Play as Symbol of the World

Stuart Elden

Notre Dame Philosophical Reviews

2016-11-14

“The inspiration for the whole work can perhaps be found in Heraclitus’s fragment which declares that aion, which Fink renders as Weltlauf, ‘course of the world’, is ‘like a child playing a game’ (i.e. p. 51). The game, or play – Spiel – is the theme throughout this work, though regularly related back to the world, and the human-world relation. As he states, “Our question concerning play is led by a fundamental philosophical problem. This problem is the relation between the human being and the world” (p. 80).”

“Fink’s mode of operating in this work is to think about the question of play in relation to myth, ritual and philosophy. Along the way, he discusses sport, cults, theatre and theology, among other themes. He makes a clear case that play has been neglected as a philosophical topic, and seen as trivial. He insists on its fundamental nature and its parallel importance to other topics: “Play has an extraordinary status in its being an existential basic phenomenon, just as primordial as mortality, love, work, and struggle” (p. 204).”

“He suggests that it has tended to be devalued by the tradition as mimesis, as imitation or copy. Fink thus thinks about play from multiple perspectives, from the play of children to the play of the world, which he characterizes as ‘a game without a player’ (p. 206).”

“To understand play we must understand the world, and to understand the world as play we gain insight into the world. Play, despite its importance, is subordinate to that wider philosophical project. Fink accepts that the history of Western metaphysics has long treated the problem of the world, but he makes the argument that this has been in a way that pluralizes it, “a title for realms of Being, for dimensions of different things” (p. 192).”

“Fink is attempting to grasp a broader question, which he claims has been lost by these previous approaches.
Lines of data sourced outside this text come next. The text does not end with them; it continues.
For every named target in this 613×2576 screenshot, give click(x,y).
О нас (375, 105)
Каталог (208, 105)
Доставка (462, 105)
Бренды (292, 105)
He is interested in the phenomena of being-worldly, the situation of being-in-the-world. This opens up questions of the totality, das All, of universality, Allgemeinheit (p. 194).”
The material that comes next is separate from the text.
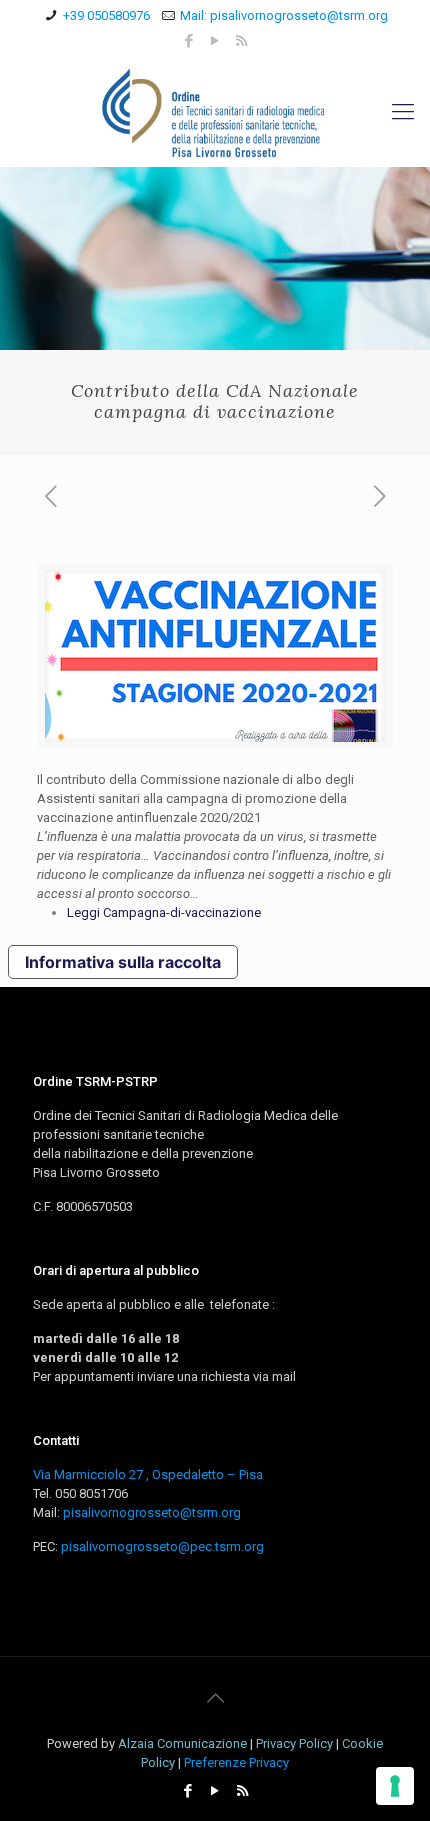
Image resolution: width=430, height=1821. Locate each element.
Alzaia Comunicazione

“But this does not mean that the world is simply “an external framework around things, not a container in which they occur – like potatoes in a sack or jewels in a safe” (p. 196).”
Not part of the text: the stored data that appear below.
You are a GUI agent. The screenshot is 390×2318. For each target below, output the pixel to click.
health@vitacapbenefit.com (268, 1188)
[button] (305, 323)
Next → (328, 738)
“This is an argument which he shares with Husserl and Heidegger, and has important resonances for how we understand the world in relation to space and time, and as a challenge to Cartesian-Newtonian systems”

“Fink contends that

The human being’s position in the world is not an objective location in a space understood as a homogeneous system of positions, is not an extent of time in a constant manifold of extensions, is neither specifiable by the proximity to certain things nor by a fixed distance from a highest being, and thus does not signify any location in a hierarchy or graded architecture of all things (p. 61).”

“Fink proposes four ways of thinking the concept of worldliness: first as a characteristic of all beings and events, their intraworldliness; worldly in the second sense is the “prevailing of the world itself”, the totality of being as such; third as an essential, fundamental comportment of the human being, in their existence, in which their worldliness is more than other things; and finally as the mortal aspect of human life, compared to the eternal, the sensual, not the spiritual (pp. 198-200).”

“In the third of these Fink makes a distinction which draws on Heidegger’s 1929-30 lecture course The Fundamental Concepts of Metaphysics, suggesting that the human is more worldly than a stone, tree or animal. Fink attended this course, and encouraged Heidegger to publish it. The resulting volume, shortly after Fink’s death, was dedicated to him by Heidegger.”

“Play does not relate to all of these ways of thinking the world in the same way, and he explicitly rules out the second as being akin to human play (p. 202). But the first, third and fourth are ones to which the problem of play gives particular access. It is therefore the rationale for the detailed treatment which Fink provides.”

“Compared to Husserl and Heidegger, Fink is a much more readable writer, and the translators have done an excellent job of rendering his words into fluid English prose.”

“His 1954 course outline on ‘The Philosophical-Pedagogical Problem of Play’ offered a useful insight into the genesis of his ideas, while some of the later texts are recapitulations of the themes.”

“Fink’s works have been discussed by a wide range of people, including Jacques Derrida, Gilles Deleuze, Emmanuel Levinas, David Farrell Krell and Françoise Dastur. His influence on Greek-French philosopher Kostas Axelos is incalculable, especially in Axelos’s own masterwork Le jeu du monde [the play, or game of the world].”

“Axelos had Play as Symbol of the World translated for his Arguments series in France in 1966, along with two other works by Fink. Through Axelos, Fink would become important to Henri Lefebvre, whose own reflections on the world took a more explicitly political turn.”

“Fink is a crucial thinker in the question of the process of becoming world, the term mondialisation which Lefebvre and Axelos distinguish from the Anglophone ‘globalisation’.”

“The translators rightly note that “the writings collected here constitute the most intensive and comprehensive philosophical engagement with play in the twentieth century” (p. 1).”